Debatir no suele estar entre las prioridades de los asistentes a los debates televisivos, por lo que si en algún momento se regula sobre este aspecto espero que se incluya una cláusula en la que se obligue a los candidatos a que dialoguen entre ellos, que intercambien impresiones y que se respondan los unos a los otros. De esta manera nos ahorraríamos el bochornoso espectáculo de ver a cada político soltando su discurso sin escuchar al de su lado y sin intención de comparar posturas. Lo comprobamos en el debate a 6 que organizó TVE, en el que cada representante acudió con sus proclamas y le daba igual lo que le interpelasen el resto de convocados. Aquello parecía de todo menos un debate.

El papel del moderador tampoco ayudaba demasiado. ¿En qué asignatura de Periodismo se enseña a cronometrar? Ahí teníamos a Xabier Fortes controlando los marcadores de cada ponente y más importante que lo que estaban diciendo era el tiempo que consumían en cada respuesta. «Le queda un minuto, ¿quiere consumirlo ahora?», espetaba el presentador, en lugar de replicar sobre algunas contestaciones ambiguas o engañosas. Por momentos Fortes parecía Christian Gálvez repartiendo segundos de más a los que se quedaban sin tiempo. Solo que aquí no había rosco que resolver al final. Ojalá. Esa podría ser una buena fórmula para conocer el programa de los candidatos en este tipo de formatos. Con la P, medidas que van a tomar para combatir el paro. Con la S, vías para recortar las listas de espera en Sanidad.

En la tele pública llevan varios días contrariados ante la negativa de Sánchez de acudir a la cita que ellos habían previsto. Ante el cambio de opinión del líder del PSOE los de Atresmedia también se enfadaron ayer y amenazaron con celebrar su propio debate fuese o no el presidente. Es más, me atrevo a decir que en la cadena privada montarían un especial aunque no comparezca ninguno de los candidatos. Harían el 'reality' del debate. Todo sea por los titulares.

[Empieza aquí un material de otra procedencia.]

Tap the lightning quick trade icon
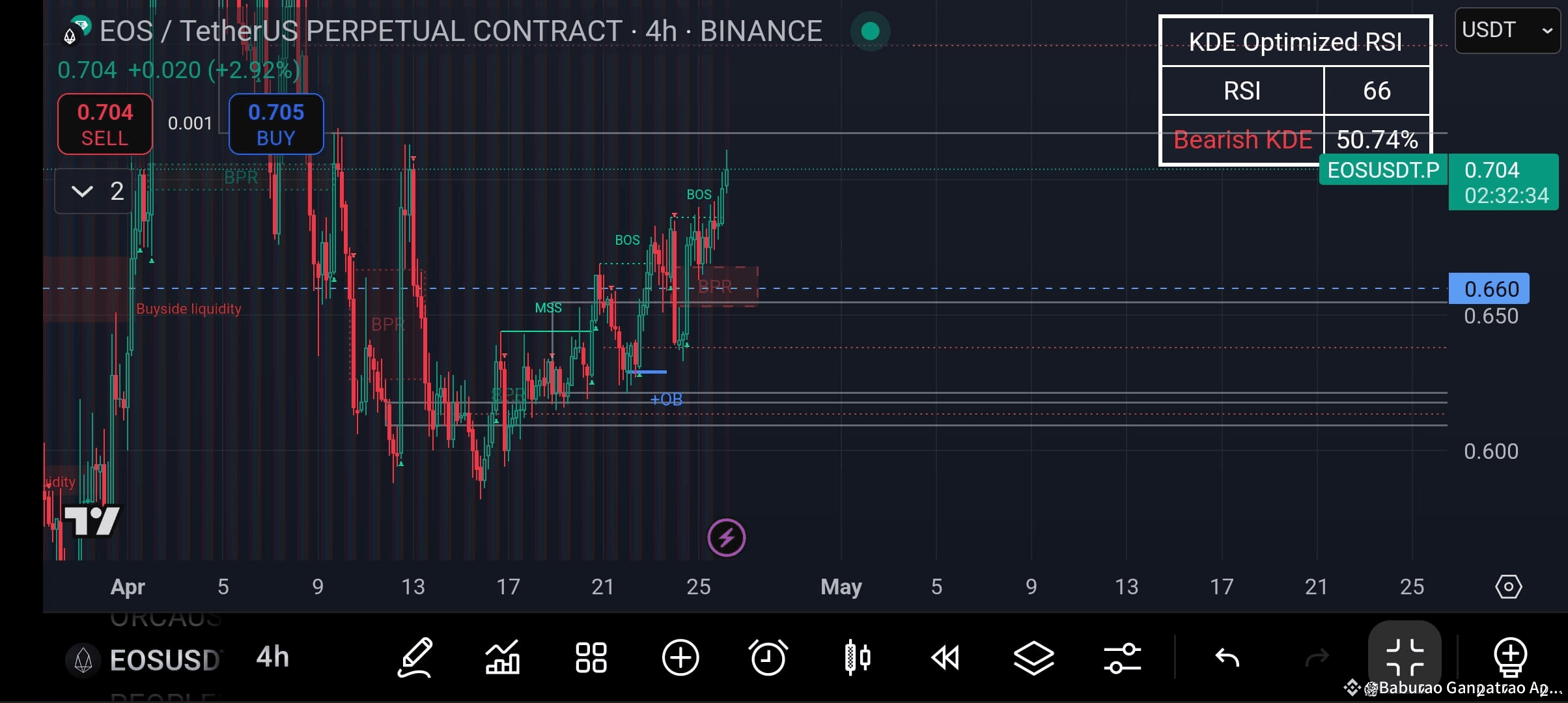 pyautogui.click(x=725, y=537)
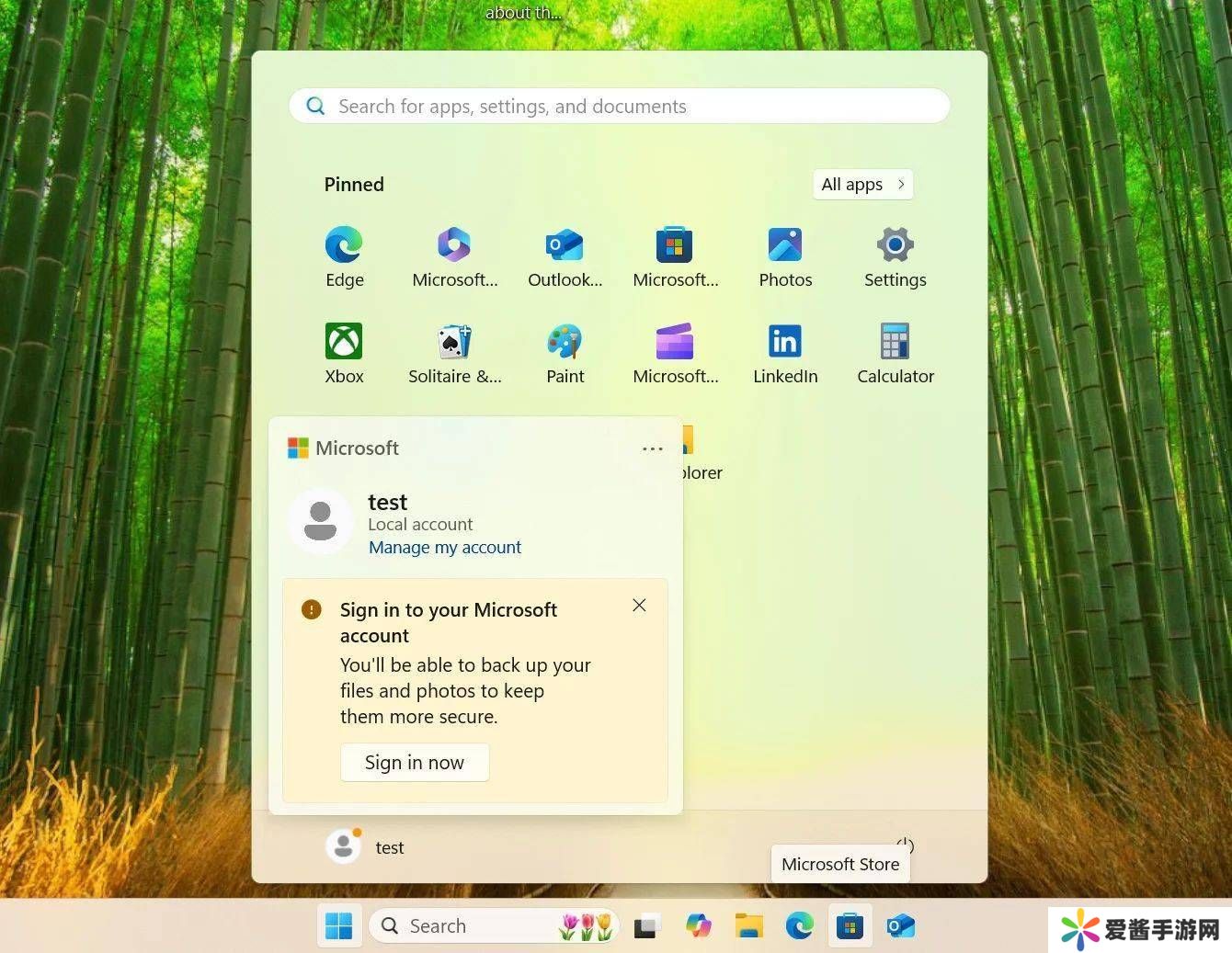Screen dimensions: 1232x953
Task: Open the Manage my account link
Action: tap(445, 548)
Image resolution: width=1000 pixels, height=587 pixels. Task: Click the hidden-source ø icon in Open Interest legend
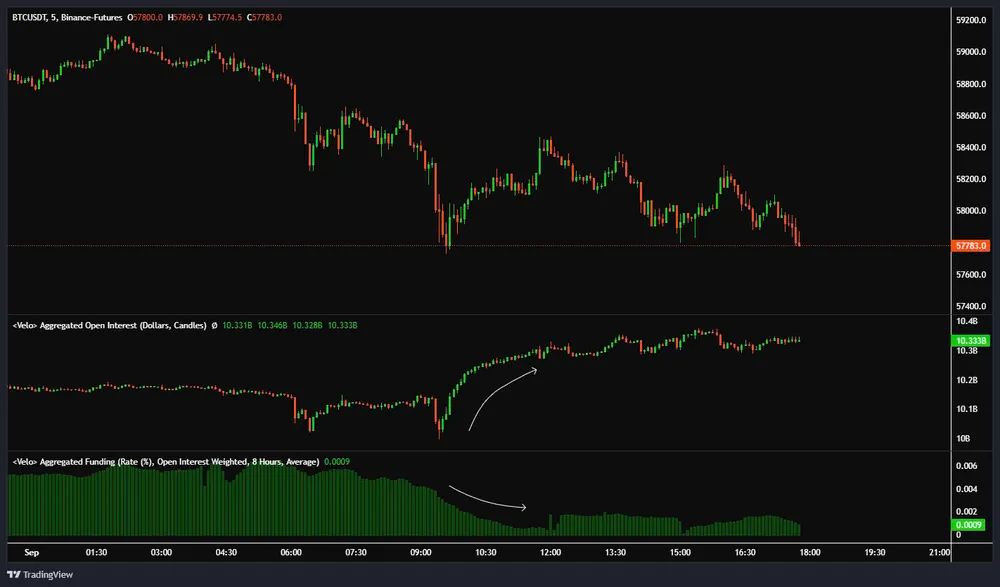215,326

Por cierto en esa futurible regulación espero también que no se olvide prohibir el uso de gráficos. Cuando creíamos que eso ya pertenecía al pasado va Cayetana Álvarez de Toledo y saca uno con barritas, en el que el que el PSOE salía muy mal parado y el PP muy bien. ¿La fuente? No se conoce. Nadie se lo preguntó. Lo importante, ya saben, era que hubiese debate. O algo parecido. La representante popular amenazó con dos o tres demandas, como vaya a algún coloquio más de esta tesitura se pasa lo que resta del año en un juzgado. Se metió en jardines inconcebibles -el de cuestionar el consentimiento de las mujeres en una relación sexual- y no disimuló el tono bronco. Arrimadas sí puso de su parte para mantener la calma. Hasta que Rufián la tensó. Y a ella le salió del alma un «chaval» que tiraba por tierra la imagen sosegada que había dado hasta entonces. Cómo sería el debate para que aquello se convirtiese en lo más destacado.